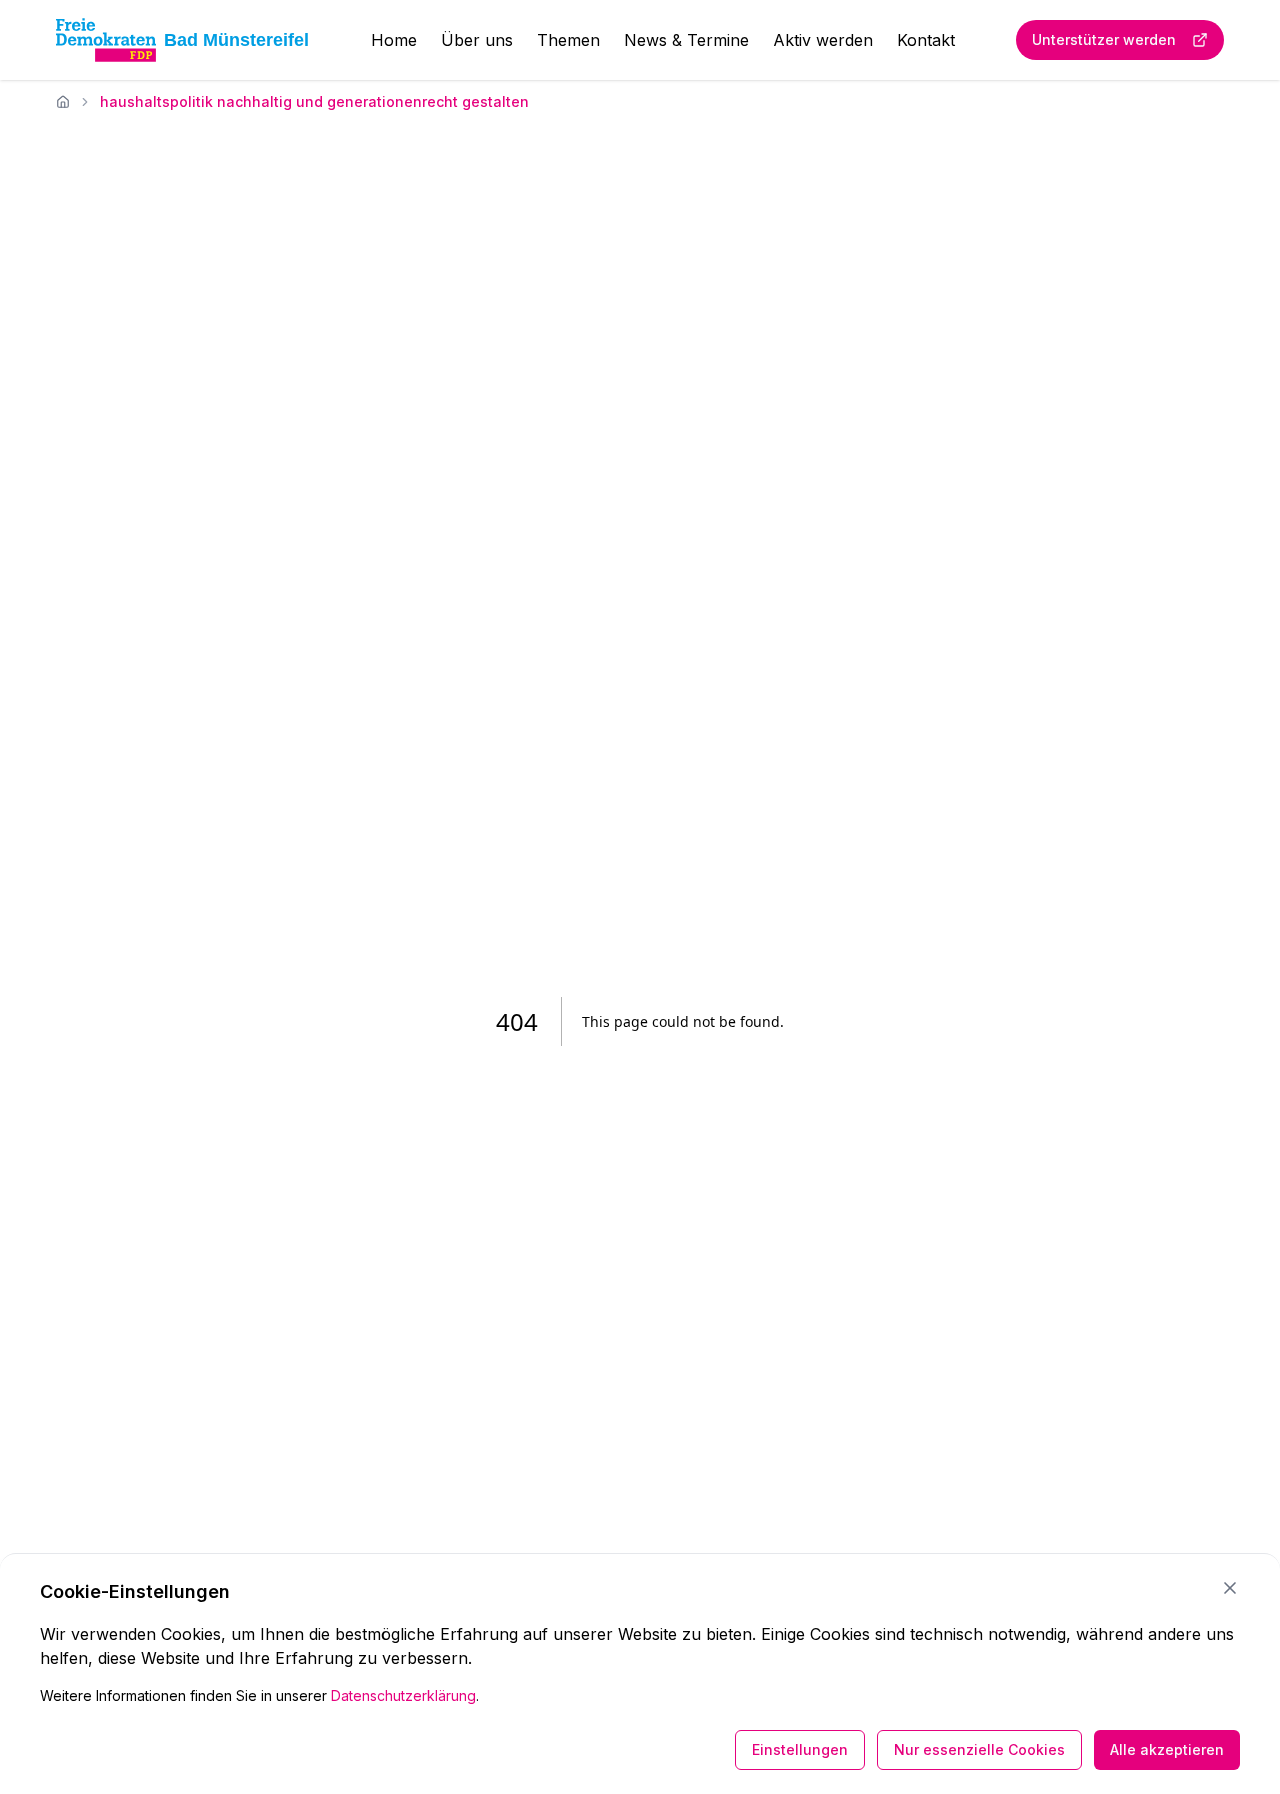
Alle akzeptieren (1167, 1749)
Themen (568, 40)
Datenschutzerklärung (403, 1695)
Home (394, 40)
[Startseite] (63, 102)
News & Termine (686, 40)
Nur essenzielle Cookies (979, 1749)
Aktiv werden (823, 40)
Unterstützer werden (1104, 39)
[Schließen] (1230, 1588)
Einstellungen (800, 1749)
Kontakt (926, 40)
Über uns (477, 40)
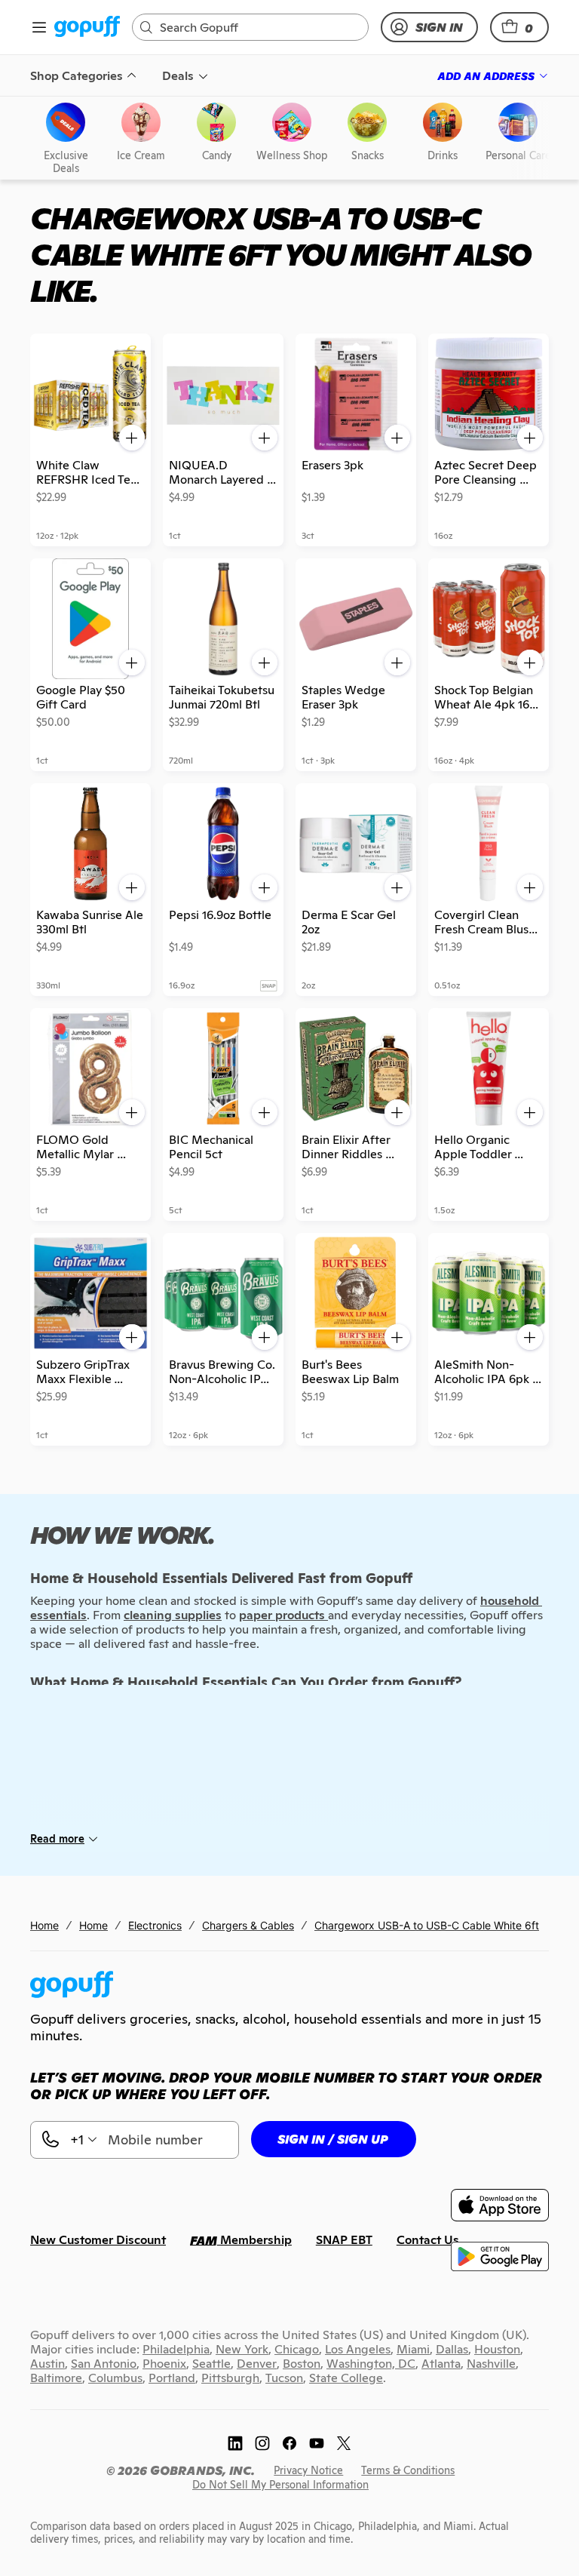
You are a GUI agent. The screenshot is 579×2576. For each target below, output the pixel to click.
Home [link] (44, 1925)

* * *

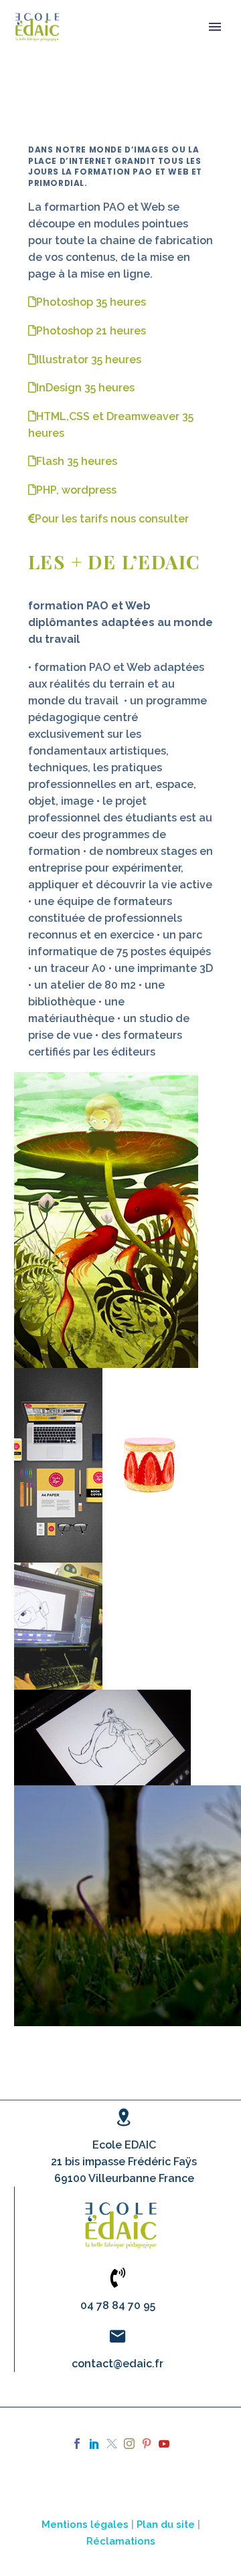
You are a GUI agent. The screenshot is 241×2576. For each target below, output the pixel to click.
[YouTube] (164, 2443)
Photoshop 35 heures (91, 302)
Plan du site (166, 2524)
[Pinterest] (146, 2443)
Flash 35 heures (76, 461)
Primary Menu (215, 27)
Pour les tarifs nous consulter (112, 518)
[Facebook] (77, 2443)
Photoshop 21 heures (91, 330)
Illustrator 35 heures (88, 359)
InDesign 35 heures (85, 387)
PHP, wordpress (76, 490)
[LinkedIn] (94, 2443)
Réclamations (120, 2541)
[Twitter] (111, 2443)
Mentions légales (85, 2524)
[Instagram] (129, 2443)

...

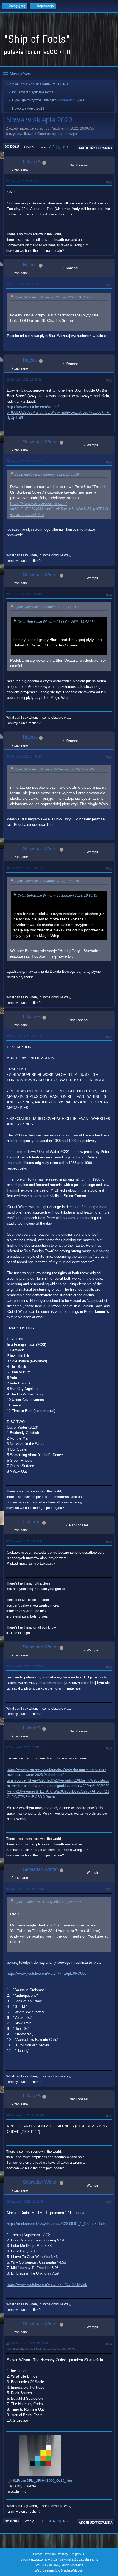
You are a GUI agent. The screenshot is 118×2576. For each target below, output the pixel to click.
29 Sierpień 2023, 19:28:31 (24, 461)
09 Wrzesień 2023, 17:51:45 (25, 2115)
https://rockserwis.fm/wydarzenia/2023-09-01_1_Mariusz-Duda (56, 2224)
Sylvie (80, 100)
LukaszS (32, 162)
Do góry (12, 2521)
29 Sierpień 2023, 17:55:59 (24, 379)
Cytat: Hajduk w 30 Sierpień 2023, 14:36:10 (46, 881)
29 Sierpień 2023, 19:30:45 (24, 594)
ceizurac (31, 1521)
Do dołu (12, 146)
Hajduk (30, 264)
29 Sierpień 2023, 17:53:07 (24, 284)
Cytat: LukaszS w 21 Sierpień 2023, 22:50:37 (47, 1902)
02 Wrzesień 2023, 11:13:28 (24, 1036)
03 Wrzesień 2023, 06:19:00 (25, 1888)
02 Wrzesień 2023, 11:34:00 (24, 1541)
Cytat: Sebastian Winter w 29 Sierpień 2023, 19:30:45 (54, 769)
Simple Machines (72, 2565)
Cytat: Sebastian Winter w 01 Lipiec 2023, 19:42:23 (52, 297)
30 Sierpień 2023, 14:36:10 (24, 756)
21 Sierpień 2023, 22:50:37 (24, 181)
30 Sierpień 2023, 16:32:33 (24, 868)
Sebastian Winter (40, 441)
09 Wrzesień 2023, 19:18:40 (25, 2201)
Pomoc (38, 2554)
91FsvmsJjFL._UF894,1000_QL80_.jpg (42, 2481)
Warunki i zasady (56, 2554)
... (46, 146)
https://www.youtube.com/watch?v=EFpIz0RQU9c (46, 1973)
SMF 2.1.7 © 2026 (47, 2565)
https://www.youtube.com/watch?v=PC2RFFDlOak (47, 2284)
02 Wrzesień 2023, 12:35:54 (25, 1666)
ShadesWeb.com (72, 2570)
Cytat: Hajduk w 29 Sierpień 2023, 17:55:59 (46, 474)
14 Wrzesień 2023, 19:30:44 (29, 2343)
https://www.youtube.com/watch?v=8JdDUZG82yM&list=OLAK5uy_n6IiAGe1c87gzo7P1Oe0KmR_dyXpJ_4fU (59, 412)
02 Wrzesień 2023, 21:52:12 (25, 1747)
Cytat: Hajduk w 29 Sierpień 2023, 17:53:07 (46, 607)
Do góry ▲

• **TASK DIRECTIONS**: Extract, without any images, the part of the material above that opens with the line containing "Alle akzeptieren (1167, 1749)" and closes with the line containing "Home [link] (44, 1925)", both lines included.

• **RESPONSE**:
Alle akzeptieren (1167, 1749)
Themen (568, 40)
Datenschutzerklärung (403, 1695)
Home (394, 40)
[Startseite] (63, 102)
News & Termine (686, 40)
Nur essenzielle Cookies (979, 1749)
Aktiv werden (823, 40)
Unterstützer werden (1104, 39)
[Schließen] (1230, 1588)
Einstellungen (800, 1749)
Kontakt (926, 40)
Über uns (477, 40)
You are a GUI agent. The screenshot is 579×2576. For each target below, output the pixel to click.
Home [link] (44, 1925)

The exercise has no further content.